Numa entrevista à RTP em março de 2013, que marcou o regresso à vida política e antecipou o início dos seus comentários na estação pública, José Sócrates afirmava: “Tenho uma conta bancária na Caixa Geral de Depósitos há mais de 25 anos, nunca tive ações, nem offshores. Nunca tive nenhuma poupança nem conta a prazo”.
São declarações que ganham nova importância à luz das suspeitas que o MP lhe imputa.
Aqui é necessário contextualizar e recordar alguma informação relevante.

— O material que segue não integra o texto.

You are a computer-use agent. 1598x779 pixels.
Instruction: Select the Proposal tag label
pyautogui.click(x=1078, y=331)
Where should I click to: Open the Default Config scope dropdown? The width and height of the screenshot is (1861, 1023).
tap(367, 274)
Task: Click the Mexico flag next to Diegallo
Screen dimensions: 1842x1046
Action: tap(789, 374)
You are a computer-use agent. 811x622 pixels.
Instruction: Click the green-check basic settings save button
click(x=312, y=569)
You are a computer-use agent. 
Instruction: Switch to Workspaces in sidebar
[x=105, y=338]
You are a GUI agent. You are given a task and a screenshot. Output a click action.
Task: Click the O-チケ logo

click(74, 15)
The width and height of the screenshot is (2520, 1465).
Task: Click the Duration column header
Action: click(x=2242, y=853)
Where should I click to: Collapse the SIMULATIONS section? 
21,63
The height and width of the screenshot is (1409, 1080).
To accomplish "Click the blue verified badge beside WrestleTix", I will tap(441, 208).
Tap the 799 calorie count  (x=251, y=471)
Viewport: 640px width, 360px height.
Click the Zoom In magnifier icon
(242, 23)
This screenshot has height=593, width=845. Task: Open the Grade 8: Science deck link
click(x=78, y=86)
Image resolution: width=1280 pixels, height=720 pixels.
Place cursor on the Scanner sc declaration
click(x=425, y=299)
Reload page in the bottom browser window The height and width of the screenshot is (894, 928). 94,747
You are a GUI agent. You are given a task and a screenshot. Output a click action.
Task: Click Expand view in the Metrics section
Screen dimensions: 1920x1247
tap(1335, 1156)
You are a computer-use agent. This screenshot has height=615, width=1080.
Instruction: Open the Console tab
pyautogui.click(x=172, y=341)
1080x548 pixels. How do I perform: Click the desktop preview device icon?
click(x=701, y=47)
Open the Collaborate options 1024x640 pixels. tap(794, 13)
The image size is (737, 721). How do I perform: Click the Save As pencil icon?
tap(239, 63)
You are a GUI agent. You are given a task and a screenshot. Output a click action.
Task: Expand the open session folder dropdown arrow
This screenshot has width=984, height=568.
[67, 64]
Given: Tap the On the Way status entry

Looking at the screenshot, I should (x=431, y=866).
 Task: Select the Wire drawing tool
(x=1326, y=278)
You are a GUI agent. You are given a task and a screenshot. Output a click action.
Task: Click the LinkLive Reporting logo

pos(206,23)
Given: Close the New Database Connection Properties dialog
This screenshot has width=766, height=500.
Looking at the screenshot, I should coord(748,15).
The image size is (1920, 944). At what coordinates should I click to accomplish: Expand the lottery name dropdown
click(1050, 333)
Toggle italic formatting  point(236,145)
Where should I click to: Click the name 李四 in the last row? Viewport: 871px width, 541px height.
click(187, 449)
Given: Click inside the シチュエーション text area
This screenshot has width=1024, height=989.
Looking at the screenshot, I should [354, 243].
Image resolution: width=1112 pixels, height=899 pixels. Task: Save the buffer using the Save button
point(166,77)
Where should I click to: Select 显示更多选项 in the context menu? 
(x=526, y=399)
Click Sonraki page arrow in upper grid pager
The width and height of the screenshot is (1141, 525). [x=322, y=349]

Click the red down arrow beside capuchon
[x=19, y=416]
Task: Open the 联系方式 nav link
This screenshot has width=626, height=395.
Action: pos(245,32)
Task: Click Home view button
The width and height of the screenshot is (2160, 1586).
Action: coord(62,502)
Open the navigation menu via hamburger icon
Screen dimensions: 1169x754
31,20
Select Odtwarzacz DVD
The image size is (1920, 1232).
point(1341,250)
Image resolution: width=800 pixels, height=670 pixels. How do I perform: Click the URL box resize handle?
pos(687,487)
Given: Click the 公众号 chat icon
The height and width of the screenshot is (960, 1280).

José Sócrates abandonou o governo em junho de 2011. Anunciou pouco depois que iria viver em Paris e estudar na prestigiada universidade Science Po, no âmbito de um mestrado em Ciência Política, tendo recorrido para o efeito a um empréstimo da Caixa Geral de Depósitos no valor total de 120 mil euros. Portanto, já tinha um crédito oficial do banco público para financiar a sua estada em Paris. Mas mesmo assim esse crédito não terá sido suficiente para financiar os seus gastos na capital francesa – com um nível e custo de vida claramente superior a Lisboa. As suas despesas mensais em Paris, onde viveu até ser detido em novembro de 2014, situar-se-iam na ordem dos 15 mil euros mensais, segundo o Correio da Manhã. Qualquer coisa como 180 mil euros por ano. Nada como tentar perceber junto de Sócrates se esse desvio orçamental está na origem dos seus sucessivos empréstimos de Carlos Santos Silva.
Há também a questão das casas de Paris. O financiamento do aluguer da primeira casa no centro de Paris, no luxuoso bairro 16, e a compra da sua segunda casa na Avenue du President Wilson, mais perto do Arco do Triunfo. José Sócrates sempre afirmou que o empréstimo da CGD serviu para pagar o aluguer da primeira casa mas os investigadores da Operação Marquês encontraram provas que colocam em causa essa tese. No caso da segunda casa, cuja propriedade o MP atribuiu a José Sócrates por ter sido paga com fundos que saíram das contas do BES em nome de Santos Silva, existem ainda provas de que a remodelação e a decoração foram determinadas pelo ex-primeiro-ministro.
O que nos leva a outra questão:
No fundo, esta é a principal dúvida de qualquer cidadão português que teve de apertar o cinto entre 2011 e 2015 devido à política de austeridade que foi preciso implementar com a chegada do empréstimo da troika. É esse o lado mais frágil da tese de defesa de José Sócrates e aquele no qual o ex-primeiro-ministro terá de dar o seu melhor em termos de argumentação para conseguir convencer a opinião pública.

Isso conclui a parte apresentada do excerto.